Janis Joplin, icon of blues rock, comes alive at the historic Pasadena Playhouse through April 21. Mary Bridget Davies delivers a flawless performance in the title role. Her voice is identical to Joplin’s and she mimics the singer’s style, intonation and body language perfectly. That said, her portrayal in no way overshadows that of her co-star, Sabrina Elayne Carten, who gives an electrifying performance as the Blues Singer.
“One Night with Janis Joplin” is part concert, part drama, and part cultural history lesson. Davies positively channels Joplin’s dynamic stage presence and straight-talking rap. Carten sings the counterpoint; the songs that influenced Joplin’s musical compositions and arrangements; songs that she covered and songs that inspired her. Davies tells the Janis Joplin story through music and monologues; Carten uses her virtuosity and phenomenal range to portray blues legends Anne Brown, Bessie Smith, Etta James, Nina Simone, Odetta Holmes and Aretha Franklin.

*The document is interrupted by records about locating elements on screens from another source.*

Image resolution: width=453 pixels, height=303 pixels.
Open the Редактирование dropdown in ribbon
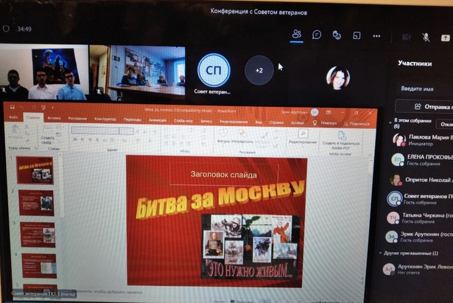pyautogui.click(x=303, y=137)
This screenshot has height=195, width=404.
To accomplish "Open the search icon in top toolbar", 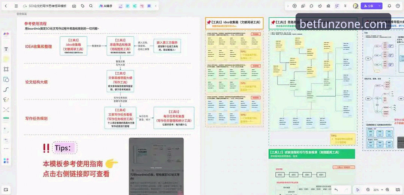I will click(x=91, y=6).
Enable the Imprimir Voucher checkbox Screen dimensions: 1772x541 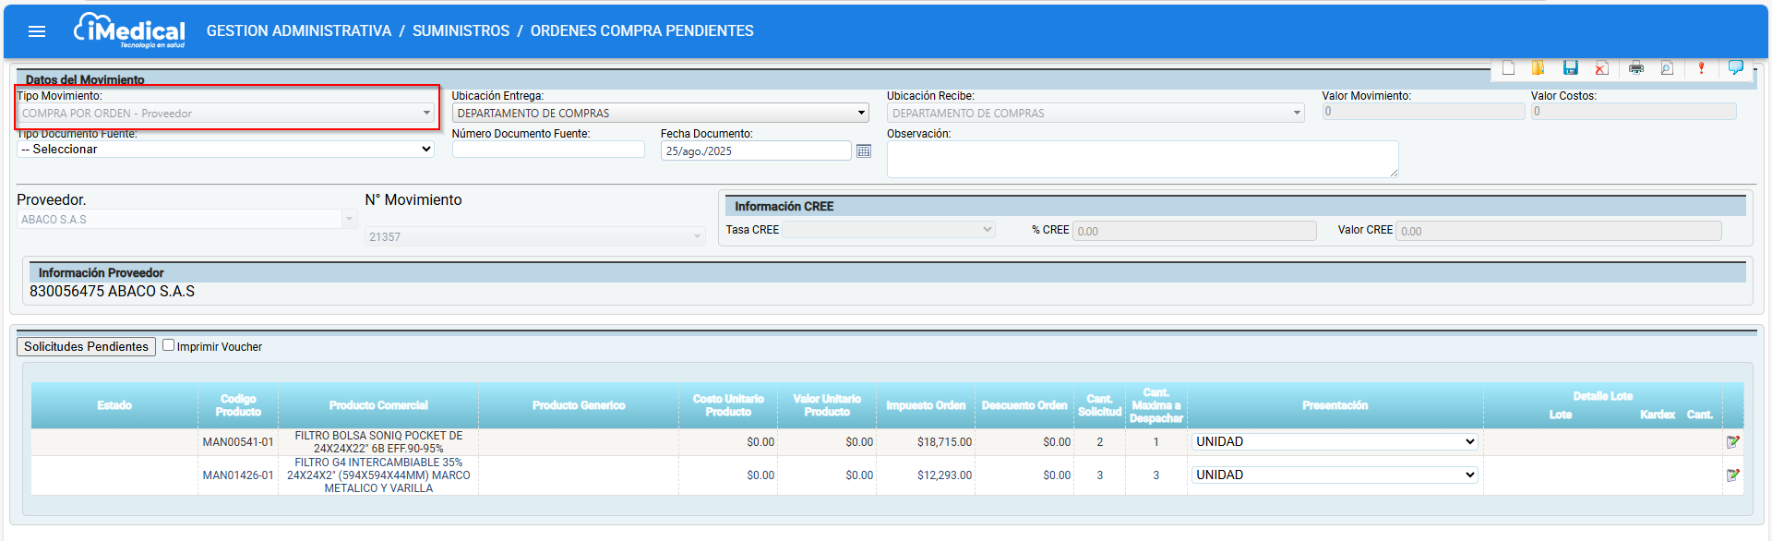pyautogui.click(x=168, y=345)
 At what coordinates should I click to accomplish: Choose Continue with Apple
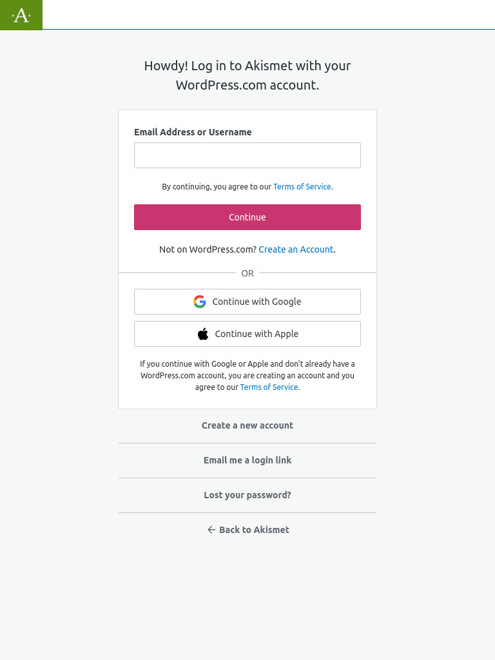(248, 334)
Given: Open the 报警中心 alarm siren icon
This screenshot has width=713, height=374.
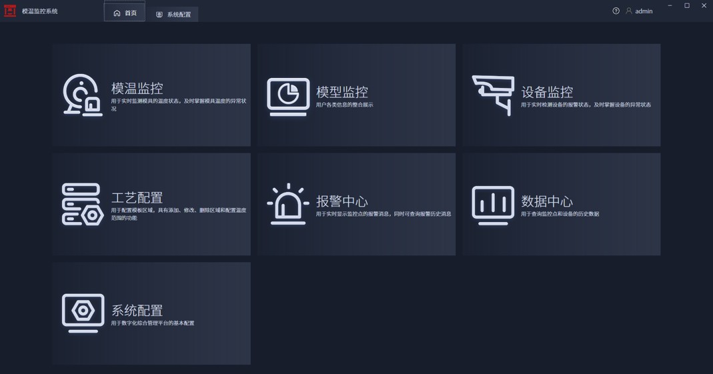Looking at the screenshot, I should coord(288,204).
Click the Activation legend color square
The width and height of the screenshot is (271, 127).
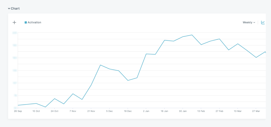point(26,23)
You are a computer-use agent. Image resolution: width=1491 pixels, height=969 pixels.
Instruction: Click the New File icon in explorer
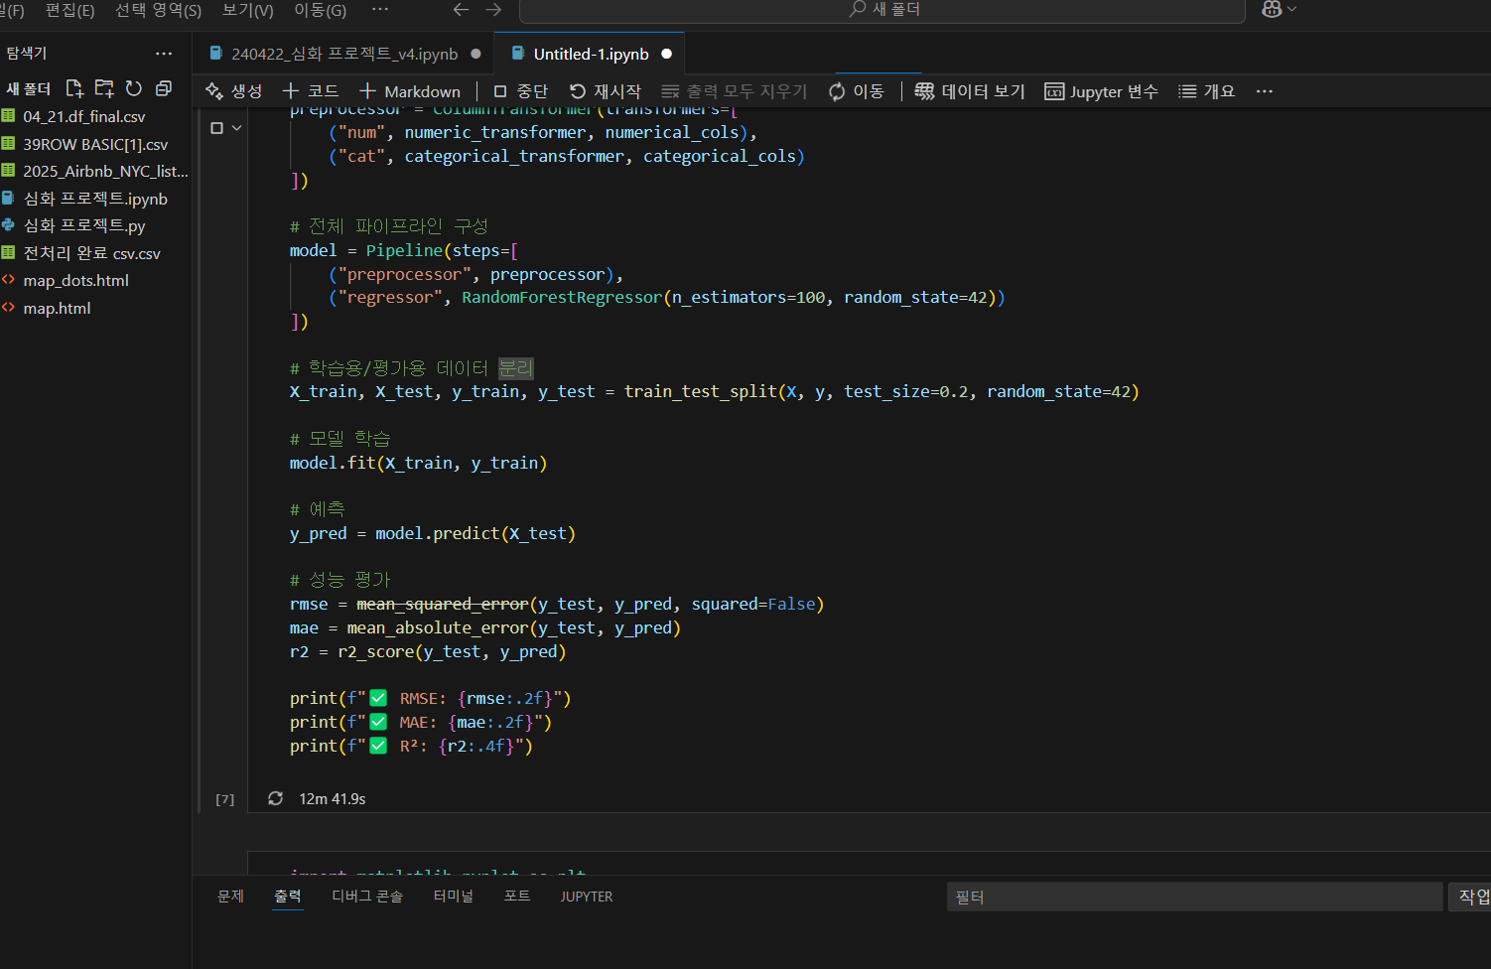point(74,88)
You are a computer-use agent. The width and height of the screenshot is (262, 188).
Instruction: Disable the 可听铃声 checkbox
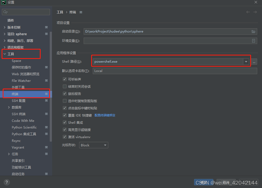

The show starts with a bang as Davies launches into “Tell Mama.” The set design is clever, with a catwalk and dramatic staircase, and the lighting design adds to the mood with a rock-and-roll lightshow for the big numbers, dozens of table lamps for the interludes. The band is equally good for the rock anthems and the blues standards.
Nearly all of Joplin’s iconic numbers are represented from “Summertime” to “Down on Me;” “Me and Bobby McGee” to “Try.” Less well known numbers include “I’m Gonna Rock My Way to Heaven” and “Turtle Blues.” Thoroughly enjoyable is a cover of Bob Dylan’s “I Shall Be Released.” Carten steals the show with Aretha Franklin’s “Spirit in the Dark,” but is equally effective with quieter numbers like Odetta’s “Down On Me,” and Nina Simone’s “Little Girl Blue.” Her range and versatility are breathtaking.
Any quibbles? Yes. The Janis Joplin narrative offered by playwright and director Randy Johnson comes across like a press release issued by her family; which, in fact, it is. Her life in Port Arthur was just fine, thanks very much, just not big enough to satisfy her ambition for fame and adulation. Men? Whatever. Considering that Joplin died of a heroin overdose, one might expect that her habitual, if not addictive, drug and alcohol use would be addressed. It’s barely alluded to. Her professional break with Big Brother and the Holding Company and formation of the Kozmic Blues Band is not mentioned at all. “The Rose,” the gritty 1979 film loosely based on Joplin’s life, it certainly isn’t. “The Blues are a bad woman feeling good!” jokes Joplin, and these women have a lot to feel good about. The music speaks for itself.
Tickets range from $69 to $145
Students (with a valid student ID) can purchase discount tickets to all 2012-13 subscription performances ($20 for plays/$25 for musicals), subject to availability. Tickets may be purchased at the Box Office up to one hour prior to the performance.
This is a must-see event that runs through April 21.